Sobecki: To look into the black box

If the models of artificial intelligence aren’t explainable, then specialists (e.g. in medicine) must fully trust the technology, even though their signature is below the diagnosis. We are working on a system in our Laboratory which will be able to answer what forms the basis of its predictions. Monika Redzisz talks to Piotr Sobecki, the head of the Applied Artificial Intelligence Laboratory

Monika Redzisz: What does the Applied Artificial Intelligence Laboratory team, working at the National Information Processing Institute*, do?

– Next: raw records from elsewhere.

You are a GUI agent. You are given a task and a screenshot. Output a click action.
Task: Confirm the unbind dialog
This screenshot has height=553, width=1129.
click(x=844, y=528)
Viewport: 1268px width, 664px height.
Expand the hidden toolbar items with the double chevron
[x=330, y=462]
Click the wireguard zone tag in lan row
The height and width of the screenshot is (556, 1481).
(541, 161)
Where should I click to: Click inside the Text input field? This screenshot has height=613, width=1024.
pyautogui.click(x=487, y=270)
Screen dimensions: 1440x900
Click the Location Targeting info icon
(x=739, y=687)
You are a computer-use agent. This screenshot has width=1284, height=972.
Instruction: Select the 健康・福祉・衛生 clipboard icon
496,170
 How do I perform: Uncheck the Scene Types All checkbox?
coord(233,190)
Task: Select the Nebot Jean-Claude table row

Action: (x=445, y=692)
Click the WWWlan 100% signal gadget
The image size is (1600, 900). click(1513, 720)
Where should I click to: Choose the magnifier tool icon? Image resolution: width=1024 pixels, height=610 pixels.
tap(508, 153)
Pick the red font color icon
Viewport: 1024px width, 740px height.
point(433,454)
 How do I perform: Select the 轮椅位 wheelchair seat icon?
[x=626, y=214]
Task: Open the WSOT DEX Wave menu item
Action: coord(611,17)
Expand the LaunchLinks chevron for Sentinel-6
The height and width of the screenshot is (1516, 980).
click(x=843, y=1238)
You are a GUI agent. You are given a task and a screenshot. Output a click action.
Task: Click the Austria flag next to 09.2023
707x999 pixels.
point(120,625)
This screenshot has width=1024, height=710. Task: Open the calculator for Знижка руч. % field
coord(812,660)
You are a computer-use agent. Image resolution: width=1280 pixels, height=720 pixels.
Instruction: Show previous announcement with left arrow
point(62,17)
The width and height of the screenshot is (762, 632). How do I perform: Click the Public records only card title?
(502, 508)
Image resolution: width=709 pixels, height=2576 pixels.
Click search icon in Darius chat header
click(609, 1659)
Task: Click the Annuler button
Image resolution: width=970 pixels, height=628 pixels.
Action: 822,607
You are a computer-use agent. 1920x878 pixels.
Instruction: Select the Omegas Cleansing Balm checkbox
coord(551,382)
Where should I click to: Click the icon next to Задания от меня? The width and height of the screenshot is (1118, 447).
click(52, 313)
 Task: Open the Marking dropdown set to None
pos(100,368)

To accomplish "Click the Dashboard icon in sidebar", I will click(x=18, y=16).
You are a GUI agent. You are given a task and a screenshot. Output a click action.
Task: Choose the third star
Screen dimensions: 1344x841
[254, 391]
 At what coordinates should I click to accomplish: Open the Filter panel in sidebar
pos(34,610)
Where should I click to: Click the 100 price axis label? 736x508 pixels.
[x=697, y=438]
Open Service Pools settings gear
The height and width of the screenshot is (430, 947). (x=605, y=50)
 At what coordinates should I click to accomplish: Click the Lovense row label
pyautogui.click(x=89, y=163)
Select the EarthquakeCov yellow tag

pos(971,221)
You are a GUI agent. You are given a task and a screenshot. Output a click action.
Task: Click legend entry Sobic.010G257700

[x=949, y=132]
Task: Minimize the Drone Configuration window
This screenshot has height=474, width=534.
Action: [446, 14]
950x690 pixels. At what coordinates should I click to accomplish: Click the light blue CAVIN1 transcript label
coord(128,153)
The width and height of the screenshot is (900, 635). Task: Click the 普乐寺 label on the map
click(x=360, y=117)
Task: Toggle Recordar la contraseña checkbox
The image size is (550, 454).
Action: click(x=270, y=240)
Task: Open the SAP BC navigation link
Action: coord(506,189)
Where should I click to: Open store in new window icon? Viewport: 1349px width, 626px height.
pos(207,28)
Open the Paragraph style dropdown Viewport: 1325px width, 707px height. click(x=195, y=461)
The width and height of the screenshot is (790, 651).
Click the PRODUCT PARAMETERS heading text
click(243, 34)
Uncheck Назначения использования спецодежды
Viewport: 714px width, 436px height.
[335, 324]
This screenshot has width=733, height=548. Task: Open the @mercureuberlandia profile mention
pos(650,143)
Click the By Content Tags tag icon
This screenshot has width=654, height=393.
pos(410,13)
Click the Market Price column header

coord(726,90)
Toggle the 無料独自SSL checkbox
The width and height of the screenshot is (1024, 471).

Piotr Sobecki**: The application of AI in medicine, among others. We standardize the procedures, work on image analysis methods and create the artificial intelligence models to support diagnostics. For example, we analyze the problem of prostate cancer diagnosis using the magnetic resonance imaging (MRI). It’s the second most common cancer in men – it’s estimated that every sixth man will be diagnosed with prostate cancer during their lives.

Unfortunately, its diagnosis is complicated.

Why?

For several reasons. The screening for prostate cancer is the measurement of PSA in the blood, that is a certain enzyme. Its high level indicates some sort of anomaly. In this case, further diagnostics is required. On the basis of the magnetic resonance images, a radiologist will have to decide, whether the findings are malignant. Subsequent decisions will depend on that, e.g. whether to perform a biopsy. In the case of prostate exam, a biopsy is neither easy, nor comfortable for a patient. It involves the gathering of the material for screening from several to a dozen incisions made during the screening.

When, based on a magnetic resonance imaging, we will have precise enough methods to evaluate potentially malignant lesions, we’ll be able to significantly reduce the number of patients who are referred to biopsies.

At what stage are the works currently on?

We’re creating the tools supporting this process. One of them is a deep neural network which determines the probability of a malignant change based on MRI of the prostate. Its effectiveness is estimated to be around 85 percent which is close to the effectiveness of a radiologist. The algorithm evaluates the significance of a particular change on the percentage scale (for example:10, 60, 80 percent). It’s analogus with PI-RADS classification used by specialists.

And what if the probability of finding being malignant is sixty percent? What does a radiologist do with it?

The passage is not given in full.